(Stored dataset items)

====

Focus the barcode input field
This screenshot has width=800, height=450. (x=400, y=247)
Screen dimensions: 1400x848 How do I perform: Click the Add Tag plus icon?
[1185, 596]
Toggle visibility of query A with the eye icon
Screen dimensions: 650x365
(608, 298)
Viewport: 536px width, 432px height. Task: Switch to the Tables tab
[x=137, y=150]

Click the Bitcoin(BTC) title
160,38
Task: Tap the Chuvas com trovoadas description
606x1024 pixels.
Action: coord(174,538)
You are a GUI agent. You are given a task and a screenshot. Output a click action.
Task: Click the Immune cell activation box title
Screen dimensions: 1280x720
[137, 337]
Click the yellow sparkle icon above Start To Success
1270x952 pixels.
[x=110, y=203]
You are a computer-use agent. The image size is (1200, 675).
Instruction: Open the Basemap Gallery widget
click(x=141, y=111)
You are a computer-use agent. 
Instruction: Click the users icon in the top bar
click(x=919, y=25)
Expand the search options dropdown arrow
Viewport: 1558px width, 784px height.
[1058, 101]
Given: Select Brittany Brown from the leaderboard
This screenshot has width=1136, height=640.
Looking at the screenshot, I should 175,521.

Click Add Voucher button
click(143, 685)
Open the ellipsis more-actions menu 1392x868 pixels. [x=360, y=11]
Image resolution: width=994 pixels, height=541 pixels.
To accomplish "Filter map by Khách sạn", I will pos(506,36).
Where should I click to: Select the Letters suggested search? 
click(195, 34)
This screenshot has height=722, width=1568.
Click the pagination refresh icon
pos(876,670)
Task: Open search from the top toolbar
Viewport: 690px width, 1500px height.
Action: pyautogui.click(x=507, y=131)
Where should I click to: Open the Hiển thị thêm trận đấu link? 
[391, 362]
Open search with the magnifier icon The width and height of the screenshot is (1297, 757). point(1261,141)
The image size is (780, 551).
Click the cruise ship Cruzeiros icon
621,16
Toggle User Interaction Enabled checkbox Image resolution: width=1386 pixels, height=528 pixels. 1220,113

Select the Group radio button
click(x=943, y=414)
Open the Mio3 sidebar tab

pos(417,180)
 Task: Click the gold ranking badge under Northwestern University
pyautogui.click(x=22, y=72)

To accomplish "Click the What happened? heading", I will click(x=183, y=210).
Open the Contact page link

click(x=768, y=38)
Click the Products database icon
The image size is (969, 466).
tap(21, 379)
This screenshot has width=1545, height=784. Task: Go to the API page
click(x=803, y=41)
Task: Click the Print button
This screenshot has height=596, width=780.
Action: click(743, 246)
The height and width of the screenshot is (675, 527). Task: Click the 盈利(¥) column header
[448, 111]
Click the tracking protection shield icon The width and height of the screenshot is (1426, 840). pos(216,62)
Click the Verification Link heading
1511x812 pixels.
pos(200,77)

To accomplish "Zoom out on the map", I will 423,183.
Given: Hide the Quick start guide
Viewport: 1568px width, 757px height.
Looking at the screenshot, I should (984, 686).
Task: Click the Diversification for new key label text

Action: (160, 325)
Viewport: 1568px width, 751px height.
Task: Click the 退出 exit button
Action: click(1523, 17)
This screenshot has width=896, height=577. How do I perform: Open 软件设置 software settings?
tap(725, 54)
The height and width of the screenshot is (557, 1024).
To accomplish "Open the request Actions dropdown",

====

All that belongs in the answer is the run of lines above from the line containing "Click the Verification Link heading" through the line containing "The height and width of the screenshot is (557, 1024).", exactly as written.

Click the Verification Link heading
1511x812 pixels.
pos(200,77)

To accomplish "Zoom out on the map", I will 423,183.
Given: Hide the Quick start guide
Viewport: 1568px width, 757px height.
Looking at the screenshot, I should (984, 686).
Task: Click the Diversification for new key label text

Action: (160, 325)
Viewport: 1568px width, 751px height.
Task: Click the 退出 exit button
Action: click(1523, 17)
This screenshot has width=896, height=577. How do I perform: Open 软件设置 software settings?
tap(725, 54)
The height and width of the screenshot is (557, 1024).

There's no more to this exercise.